### Fragmento citado
• • • • •

El hijo llegó hace dos días. Trajo café del que me gusta, una tarjeta con una gata en modo queen y muchas historias. Desde hace seis años vive en San Antonio, recién compró lo que yo llamo, Un duplex propio porque decidió que seguir rentando era tirar dinero y que mejor invertir sus ahorros. Un hombre sabio mi hijo de casi veinticinco.
Desde hace años, desde antes de que yo enviudara, hicimos varios acuerdos, celebrar Día de Gracias juntxs es opcional, pero la navidad sí que nos reunimos y no necesariamente a celebrar el nacimiento del niño dios, sino a estar juntos. En año nuevo la misión es hacer cada quién por su parte un plan y marcarnos después de medianoche.

• • • • •

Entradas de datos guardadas

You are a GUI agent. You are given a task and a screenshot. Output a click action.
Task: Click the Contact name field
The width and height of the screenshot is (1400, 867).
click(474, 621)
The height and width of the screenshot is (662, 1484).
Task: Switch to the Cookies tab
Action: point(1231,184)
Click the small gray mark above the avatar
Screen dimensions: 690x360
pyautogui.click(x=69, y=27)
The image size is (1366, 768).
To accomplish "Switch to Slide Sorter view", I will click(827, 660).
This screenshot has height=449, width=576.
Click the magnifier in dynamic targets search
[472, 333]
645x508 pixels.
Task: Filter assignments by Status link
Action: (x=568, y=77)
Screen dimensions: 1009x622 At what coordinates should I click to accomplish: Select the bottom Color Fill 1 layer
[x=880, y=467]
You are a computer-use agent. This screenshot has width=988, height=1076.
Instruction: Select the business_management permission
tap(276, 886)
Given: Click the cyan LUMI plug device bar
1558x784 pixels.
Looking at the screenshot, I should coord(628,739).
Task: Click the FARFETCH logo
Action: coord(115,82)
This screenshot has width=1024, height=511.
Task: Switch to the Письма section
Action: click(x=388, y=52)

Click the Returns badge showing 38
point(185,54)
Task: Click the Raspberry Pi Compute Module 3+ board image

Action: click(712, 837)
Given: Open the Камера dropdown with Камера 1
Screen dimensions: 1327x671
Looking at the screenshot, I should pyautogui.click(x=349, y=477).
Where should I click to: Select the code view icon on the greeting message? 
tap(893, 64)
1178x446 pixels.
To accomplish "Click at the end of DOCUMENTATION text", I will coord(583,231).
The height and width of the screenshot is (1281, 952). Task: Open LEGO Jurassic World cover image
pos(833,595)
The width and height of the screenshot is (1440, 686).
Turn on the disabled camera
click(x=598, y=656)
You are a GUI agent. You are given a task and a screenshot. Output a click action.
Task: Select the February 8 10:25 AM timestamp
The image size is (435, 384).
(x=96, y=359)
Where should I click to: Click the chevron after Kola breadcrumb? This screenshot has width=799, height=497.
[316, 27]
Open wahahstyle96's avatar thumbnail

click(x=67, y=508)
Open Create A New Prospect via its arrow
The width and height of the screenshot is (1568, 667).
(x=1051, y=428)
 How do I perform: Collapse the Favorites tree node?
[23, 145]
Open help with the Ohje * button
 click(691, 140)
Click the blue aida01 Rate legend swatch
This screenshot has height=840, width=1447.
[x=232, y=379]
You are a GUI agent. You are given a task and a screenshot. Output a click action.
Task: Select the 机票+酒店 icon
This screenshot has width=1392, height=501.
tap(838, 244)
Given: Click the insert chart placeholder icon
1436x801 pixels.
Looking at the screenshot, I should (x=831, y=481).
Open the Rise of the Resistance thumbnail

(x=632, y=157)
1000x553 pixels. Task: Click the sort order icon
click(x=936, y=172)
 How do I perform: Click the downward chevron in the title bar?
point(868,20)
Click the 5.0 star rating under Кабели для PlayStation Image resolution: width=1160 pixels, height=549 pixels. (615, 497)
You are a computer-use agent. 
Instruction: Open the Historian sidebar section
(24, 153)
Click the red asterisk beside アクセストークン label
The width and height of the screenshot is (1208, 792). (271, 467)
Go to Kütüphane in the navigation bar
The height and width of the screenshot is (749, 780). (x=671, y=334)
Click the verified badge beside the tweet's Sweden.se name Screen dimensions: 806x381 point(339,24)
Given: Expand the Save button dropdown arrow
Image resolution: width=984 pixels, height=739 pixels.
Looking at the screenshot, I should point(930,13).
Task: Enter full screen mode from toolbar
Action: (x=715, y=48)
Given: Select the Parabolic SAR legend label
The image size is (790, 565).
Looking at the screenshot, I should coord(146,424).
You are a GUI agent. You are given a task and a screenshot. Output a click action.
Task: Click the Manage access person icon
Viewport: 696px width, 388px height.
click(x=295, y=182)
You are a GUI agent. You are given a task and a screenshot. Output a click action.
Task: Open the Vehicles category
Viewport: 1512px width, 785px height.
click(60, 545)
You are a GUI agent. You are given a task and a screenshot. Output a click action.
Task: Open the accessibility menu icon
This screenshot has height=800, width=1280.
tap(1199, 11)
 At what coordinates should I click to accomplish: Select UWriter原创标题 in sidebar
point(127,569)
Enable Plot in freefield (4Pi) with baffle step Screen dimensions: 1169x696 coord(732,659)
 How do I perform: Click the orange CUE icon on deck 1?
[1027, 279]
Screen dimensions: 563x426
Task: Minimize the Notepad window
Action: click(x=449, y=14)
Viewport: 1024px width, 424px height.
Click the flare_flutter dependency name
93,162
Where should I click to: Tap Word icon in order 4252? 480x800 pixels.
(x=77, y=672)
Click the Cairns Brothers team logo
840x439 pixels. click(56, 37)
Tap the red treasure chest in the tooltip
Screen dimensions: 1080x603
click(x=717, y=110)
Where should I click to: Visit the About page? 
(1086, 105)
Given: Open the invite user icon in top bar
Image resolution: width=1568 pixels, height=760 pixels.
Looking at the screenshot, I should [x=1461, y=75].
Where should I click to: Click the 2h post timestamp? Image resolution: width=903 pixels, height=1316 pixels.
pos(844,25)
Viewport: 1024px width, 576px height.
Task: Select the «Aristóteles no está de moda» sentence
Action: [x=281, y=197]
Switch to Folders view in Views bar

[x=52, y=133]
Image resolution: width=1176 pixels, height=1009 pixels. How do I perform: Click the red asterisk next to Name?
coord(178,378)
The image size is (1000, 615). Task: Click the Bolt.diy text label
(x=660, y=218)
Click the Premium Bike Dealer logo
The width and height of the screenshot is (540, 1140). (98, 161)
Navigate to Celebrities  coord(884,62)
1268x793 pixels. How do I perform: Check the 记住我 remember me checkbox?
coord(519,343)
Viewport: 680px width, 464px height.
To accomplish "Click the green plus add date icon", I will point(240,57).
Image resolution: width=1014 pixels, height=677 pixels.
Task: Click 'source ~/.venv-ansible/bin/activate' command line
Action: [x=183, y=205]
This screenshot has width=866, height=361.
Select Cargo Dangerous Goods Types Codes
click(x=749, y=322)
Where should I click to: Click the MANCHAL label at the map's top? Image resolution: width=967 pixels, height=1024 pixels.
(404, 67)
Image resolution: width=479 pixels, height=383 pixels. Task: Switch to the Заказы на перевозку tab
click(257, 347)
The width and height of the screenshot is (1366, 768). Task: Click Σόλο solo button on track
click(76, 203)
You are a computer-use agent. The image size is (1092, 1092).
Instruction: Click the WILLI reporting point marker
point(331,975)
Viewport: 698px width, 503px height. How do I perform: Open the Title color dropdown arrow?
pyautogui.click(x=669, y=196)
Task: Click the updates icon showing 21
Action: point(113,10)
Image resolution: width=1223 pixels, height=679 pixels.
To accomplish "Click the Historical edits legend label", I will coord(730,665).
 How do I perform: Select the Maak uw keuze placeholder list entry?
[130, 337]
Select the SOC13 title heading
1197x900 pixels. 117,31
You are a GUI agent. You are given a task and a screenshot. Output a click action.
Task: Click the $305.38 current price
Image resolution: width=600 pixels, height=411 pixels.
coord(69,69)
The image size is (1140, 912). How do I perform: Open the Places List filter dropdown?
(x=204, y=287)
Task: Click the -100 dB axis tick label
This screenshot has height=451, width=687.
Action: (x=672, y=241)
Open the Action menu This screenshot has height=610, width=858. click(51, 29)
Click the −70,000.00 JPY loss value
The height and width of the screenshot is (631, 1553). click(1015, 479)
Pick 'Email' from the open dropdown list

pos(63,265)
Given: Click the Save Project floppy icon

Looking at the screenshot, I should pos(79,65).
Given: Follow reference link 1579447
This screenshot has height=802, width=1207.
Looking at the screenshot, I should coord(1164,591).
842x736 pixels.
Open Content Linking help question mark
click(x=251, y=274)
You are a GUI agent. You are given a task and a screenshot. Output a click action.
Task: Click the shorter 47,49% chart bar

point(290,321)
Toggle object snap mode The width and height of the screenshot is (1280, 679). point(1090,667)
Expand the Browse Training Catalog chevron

• • • • •

### Ejercicios
1. Indica si cada afirmación concuerda con el fragmento sobre la visita del hijo. (a) El hijo vive en San Antonio desde hace seis años. (b) Celebrar juntos el Día de Gracias es obligatorio. (c) En año nuevo preparan un plan entre los dos. Responde sí o no y cita las palabras del fragmento que lo deciden.
2. Escribe la continuación del fragmento sobre la visita del hijo a partir de su última oración.

### Resultados
1.
(a) Sí: "Desde hace seis años vive en San Antonio".
(b) No: "celebrar Día de Gracias juntxs es opcional".
(c) No: "hacer cada quién por su parte un plan".

2.
Somos familia de dos, familia de sangre quiero decir, porque nuestra familia se extiende a otras ciudades y países, a personas que -de sangre o no- han sido parte de quiénes somos, personas que vienen al rescate con unas cuantas palabras, en vivo o en mensaje, un café o una cerveza, o su presencia simplemente.
Cuando estaba embarazada de él recuerdo haberme preguntado muchas veces de qué hablaríamos cuando creciera, nunca hubiera imaginado que hablaríamos de todo, de nuestros afectos, nuestras pérdidas, trabajo, viajes, gustos. También de los temores, de las relaciones chidas y las no tan chidas. Ayer hablamos de salud.
–¿Has tenido algo?
— ¿A qué te refieres?
— De salud, algo que yo no haya sabido.
Le conté de un tejido precanceroso que me operaron en 2013, el mismo año que mi hermano murió y que diagnosticaron justo de cáncer a mi madre. Le conté de todo el proceso, de la cirugía, de estar en cama dos días sin deseo de levantarme. Pero no le conté del miedo que tuve porque me preguntaba ¿qué pasará con él si yo no estoy?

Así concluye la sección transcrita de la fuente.